USDA’s Economic Research Service released their March Wheat Outlook Report recently that shows the number of U.S. wheat farms has dropped substantially over the past 20 years- a decline of 40% since 2002. Ryan Hanrahan is the farm policy news editor for Farmdoc from the University of Illinois. He explains some of the numbers highlighted in that report.
“The larger wheat farms, specifically 3,000 to 5,000 acre and larger category, saw some increases over those 20 years, while a lot of those smaller, maybe more family-type farms, those 100-to-500-acre farms are where those decreases were concentrated.”
Hanrahan says the USDA report shows a big dent in U.S. wheat production from losing those farms.
“The declines that they point back to about 2008-2009 when there was a 2.5-billion-bushel production in those years, and since the 2017 census, our production hasn’t topped two billion bushels. They point to the decline in planted acreage there and harvested acreage, particularly that 2008-2009 year again had 56 million acres, they say, and down to a low of 35.5 million acres harvested here in 2022-23.”
Wheat has become more of a rotational crop that gets mixed in with corn and soybeans. Hanrahan explains that corn and soybeans are typically more profitable.

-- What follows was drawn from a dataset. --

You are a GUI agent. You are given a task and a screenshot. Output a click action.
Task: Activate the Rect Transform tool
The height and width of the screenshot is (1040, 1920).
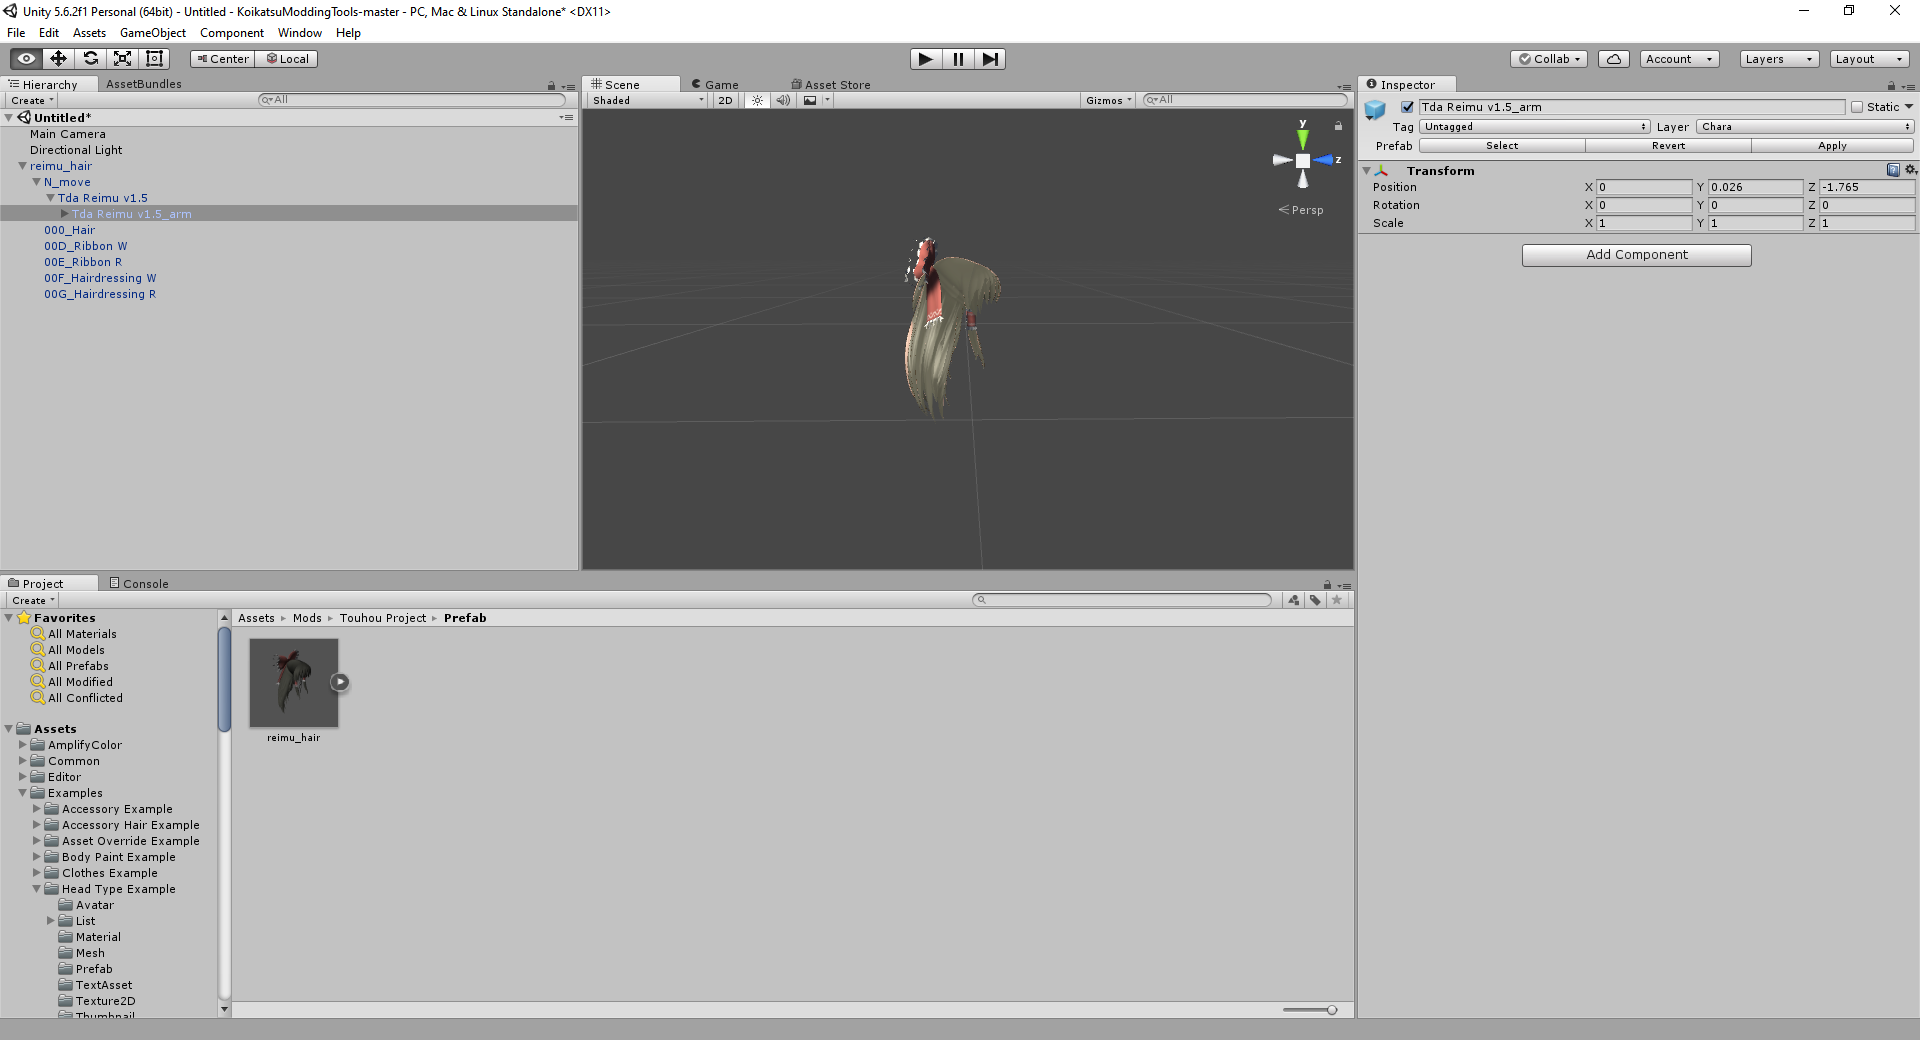(154, 58)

“All three of the crops, wheat, corn, and soybeans, have increased in their value of production from 2017 to the 2022 Census of Ag. The increases for corn and soybeans are much more significant than what farmers have seen for wheat.”
The drop in production came in many of the different classes of wheat. Durum wheat saw the largest decline, losing 60 percent from the 2002 data to the 2022 data. Spring wheat, the report says, has fallen 43% since 2002.